Flaubert a le double tort (et non contradictoire) d’être un original et de n’être pas distingué. Son monde, lui écrit-elle en 1847, est celui « des étudiants, des viveurs, des jureurs et des fumeurs ». Flaubert reconnaît qu’il fume, qu’il peut lui arriver de jurer, mais viveur ! lui un ascète, et étudiant ! « Oh ! ma bonne vie d’étudiant ! Je ne souhaiterais pas à mon ennemi, si j’en avais un, une seule de ces semaines-là ! » Il pense à sa vie d’étudiant en droit. Mais Louise n’avait pas tort de discerner en lui le genre du vieil étudiant, en général peu sympathique aux femmes. Et puis, n’étant pas distingué, il ne la distingue pas non plus suffisamment. Retombé au vous il lui écrit : « Vous prétendez que je vous traite comme une femme du dernier rang. Je ne sais pas ce que c’est qu’une femme de dernier rang, ni du premier rang ni du second rang. Elles sont entre elles relativement inférieures ou supérieures par leur bonté et l’attention qu’elles exercent sur nous, voilà. Moi que vous accusez d’être aristocrate, j’ai à ce sujet des idées fort démocratiques[1]. »

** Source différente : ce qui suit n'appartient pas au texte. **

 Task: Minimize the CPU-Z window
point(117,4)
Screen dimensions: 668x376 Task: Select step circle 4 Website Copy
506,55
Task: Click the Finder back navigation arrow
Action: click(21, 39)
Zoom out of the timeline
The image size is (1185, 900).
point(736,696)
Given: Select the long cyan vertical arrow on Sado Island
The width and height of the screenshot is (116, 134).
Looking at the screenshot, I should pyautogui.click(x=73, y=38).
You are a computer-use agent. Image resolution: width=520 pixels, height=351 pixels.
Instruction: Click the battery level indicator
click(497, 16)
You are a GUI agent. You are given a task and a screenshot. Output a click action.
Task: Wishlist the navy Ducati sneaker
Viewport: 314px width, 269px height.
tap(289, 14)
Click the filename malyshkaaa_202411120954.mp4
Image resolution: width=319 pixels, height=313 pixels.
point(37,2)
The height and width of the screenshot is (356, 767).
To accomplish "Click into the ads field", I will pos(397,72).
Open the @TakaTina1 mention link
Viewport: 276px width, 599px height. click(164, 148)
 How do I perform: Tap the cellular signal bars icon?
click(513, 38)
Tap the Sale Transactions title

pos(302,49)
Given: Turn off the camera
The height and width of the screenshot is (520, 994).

Louise exige, déborde, s’attache, ne peut se résigner à la distance et à l’absence, parle à Gustave de partir avec lui pour aller habiter Rhodes ou Smyrne[2]. Elle veut au moins des lettres qui disent tout, qui la fassent vraiment maîtresse. « Tu me dis que je ne t’ai pas initiée à ma vie intime, à mes pensées les plus secrètes[3]. » Il lui donne alors une image moitié vraie, moitié factice de lui-même, pour essayer de la satisfaire. Peine perdue. Elle dirait volontiers, comme Harpagon : Les autres ! « C’est une chose étrange, bougonne alors Flaubert, et curieuse à la fois, pour un homme de bon sens l’art que les femmes déploient pour vous forcer à les tromper, elles nous rendent hypocrites malgré nous, et puis elles nous accusent d’avoir menti, de les avoir trahies[4]. »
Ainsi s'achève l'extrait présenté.